The policy for transgender runners only comes into play for a transgender woman who places in the top 10 men and top 10 women or if a transgender woman is an age group winner. In that case, if somebody challenges the runner, then we can ask the transgender runner for documentation just to see that they have undergone supervised hormone therapy treatment for one year.

If someone is challenged and they do not meet our requirements for the one year of therapy, they have to return any age group award that they receive, but they get to keep their buckle so they are still considered finishers and they keep their buckle. The reason for that is because we wanted to make clear that this wasn't to be a punishment like with a doping violation or if there was some other type of rule violation where the runner would lose their buckle wouldn't be listed in the finishers.

On using transgender policies from other races to help craft its policy:

Actually there's a website that has all the policies from around the world. So that was very helpful. Most of them are policies that apply in the context of like a recreational league or the Olympics or colleges where people register ahead of time and have medical documentation that they submit. So our context was different. We really wanted to be as hands off and as unintrusive as possible and really have a live and let live attitude.

So from all those policies we adopted a policy that we accept at face value what people register as and then we. But to protect fair competition for people who are winning awards in the top 10 or age group winners, that is where the the the hormone therapy requirement comes into play.

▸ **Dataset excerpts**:
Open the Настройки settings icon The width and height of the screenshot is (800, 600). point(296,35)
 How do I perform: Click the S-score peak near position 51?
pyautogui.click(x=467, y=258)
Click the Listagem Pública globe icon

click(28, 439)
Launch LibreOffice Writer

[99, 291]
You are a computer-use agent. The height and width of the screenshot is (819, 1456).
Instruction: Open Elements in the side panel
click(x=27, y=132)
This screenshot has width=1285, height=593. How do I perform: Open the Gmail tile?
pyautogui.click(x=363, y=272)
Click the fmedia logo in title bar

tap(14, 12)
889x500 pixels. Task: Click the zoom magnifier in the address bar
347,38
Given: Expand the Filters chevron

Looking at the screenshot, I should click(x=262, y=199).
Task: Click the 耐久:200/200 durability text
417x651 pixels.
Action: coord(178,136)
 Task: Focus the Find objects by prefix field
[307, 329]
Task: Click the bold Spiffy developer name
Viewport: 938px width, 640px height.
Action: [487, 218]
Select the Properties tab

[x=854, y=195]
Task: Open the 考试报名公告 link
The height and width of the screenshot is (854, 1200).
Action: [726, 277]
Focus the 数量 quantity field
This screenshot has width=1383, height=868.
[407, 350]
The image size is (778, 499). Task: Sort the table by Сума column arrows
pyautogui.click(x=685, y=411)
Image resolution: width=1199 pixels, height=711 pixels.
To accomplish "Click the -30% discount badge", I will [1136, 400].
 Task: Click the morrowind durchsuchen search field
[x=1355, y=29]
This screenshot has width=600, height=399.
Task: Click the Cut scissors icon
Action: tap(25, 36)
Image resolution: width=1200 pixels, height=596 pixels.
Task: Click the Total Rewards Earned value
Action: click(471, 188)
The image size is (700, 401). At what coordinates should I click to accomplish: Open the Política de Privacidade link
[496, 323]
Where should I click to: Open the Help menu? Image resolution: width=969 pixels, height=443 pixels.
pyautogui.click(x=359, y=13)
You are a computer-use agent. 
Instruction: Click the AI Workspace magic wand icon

▸ **What to do**:
(1) In the text on the transgender runner policy, translate this sentence into Spanish: "Actually there's a website that has all the policies from around the world."
(2) Update the text on the transgender runner policy by writing out everything from "The policy for" down to "in the finishers.", with "buckle" replaced by "medal".

▸ **Answers for the tasks**:
(1) En realidad, hay un sitio web que tiene todas las políticas de todo el mundo.

(2)
The policy for transgender runners only comes into play for a transgender woman who places in the top 10 men and top 10 women or if a transgender woman is an age group winner. In that case, if somebody challenges the runner, then we can ask the transgender runner for documentation just to see that they have undergone supervised hormone therapy treatment for one year.

If someone is challenged and they do not meet our requirements for the one year of therapy, they have to return any age group award that they receive, but they get to keep their medal so they are still considered finishers and they keep their medal. The reason for that is because we wanted to make clear that this wasn't to be a punishment like with a doping violation or if there was some other type of rule violation where the runner would lose their medal wouldn't be listed in the finishers.